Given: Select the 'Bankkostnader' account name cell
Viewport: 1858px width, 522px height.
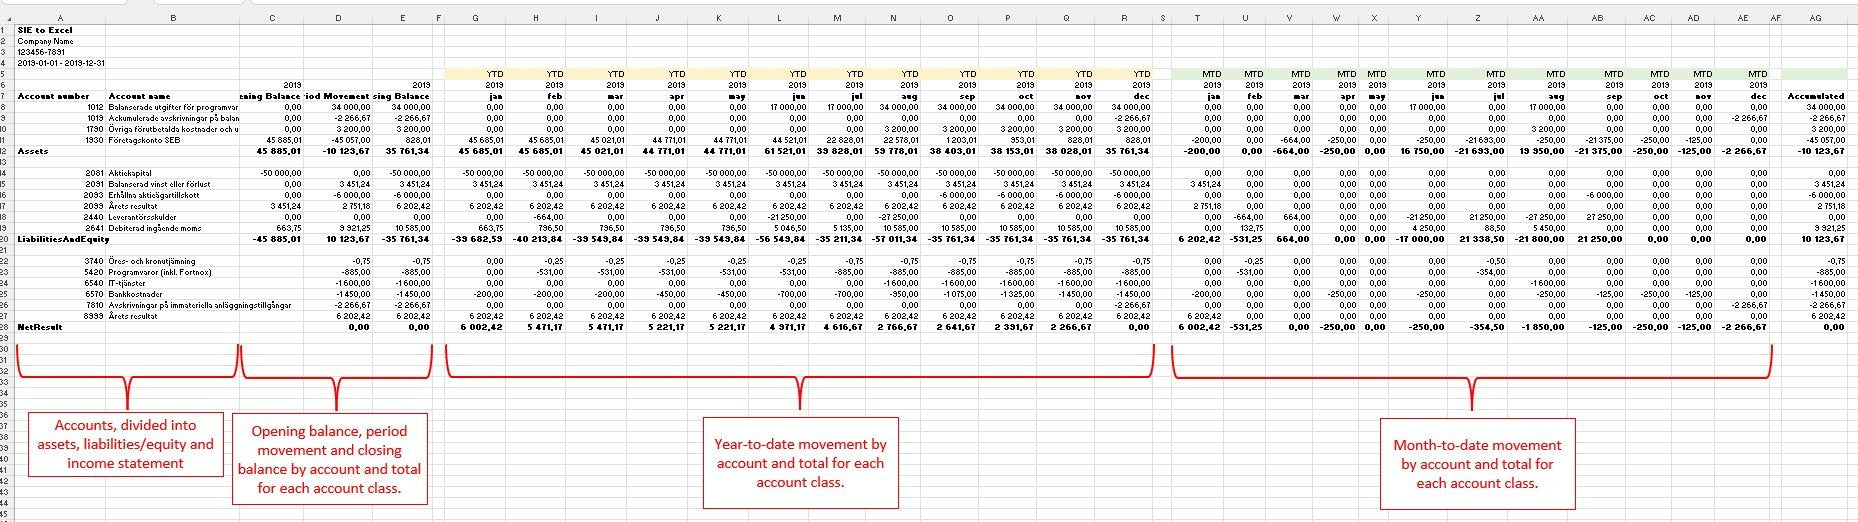Looking at the screenshot, I should coord(135,294).
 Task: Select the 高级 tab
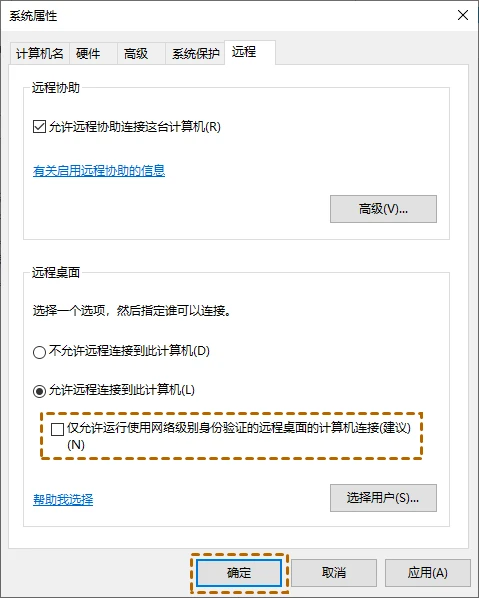[x=141, y=53]
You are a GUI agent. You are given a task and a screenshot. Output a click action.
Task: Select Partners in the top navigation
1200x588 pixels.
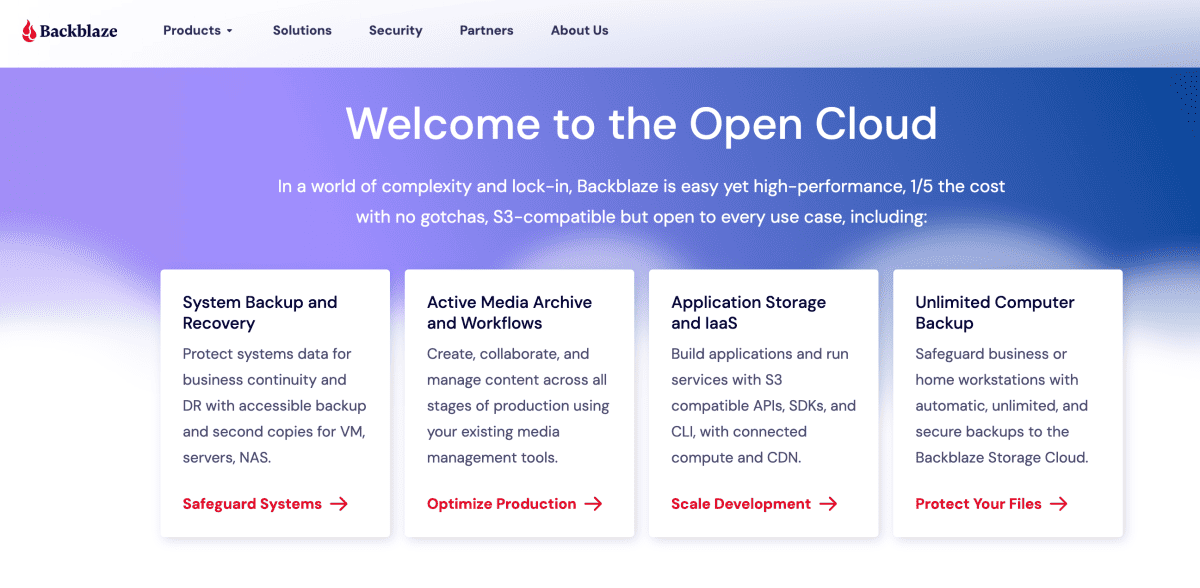486,30
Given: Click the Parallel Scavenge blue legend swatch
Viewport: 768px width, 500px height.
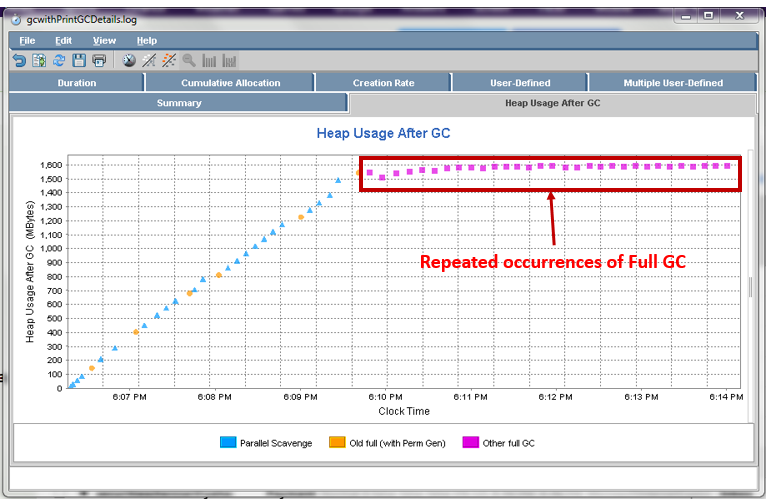Looking at the screenshot, I should 226,441.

## Problem statement
Once the pictures are set aside, give every line above again without alteration.

## Exercise answer
Given: Select the 'Bankkostnader' account name cell
Viewport: 1858px width, 522px height.
Looking at the screenshot, I should coord(135,294).
 Task: Select the 高级 tab
[x=141, y=53]
You are a GUI agent. You are given a task and a screenshot. Output a click action.
Task: Select Partners in the top navigation
1200x588 pixels.
486,30
Given: Click the Parallel Scavenge blue legend swatch
Viewport: 768px width, 500px height.
Looking at the screenshot, I should 226,441.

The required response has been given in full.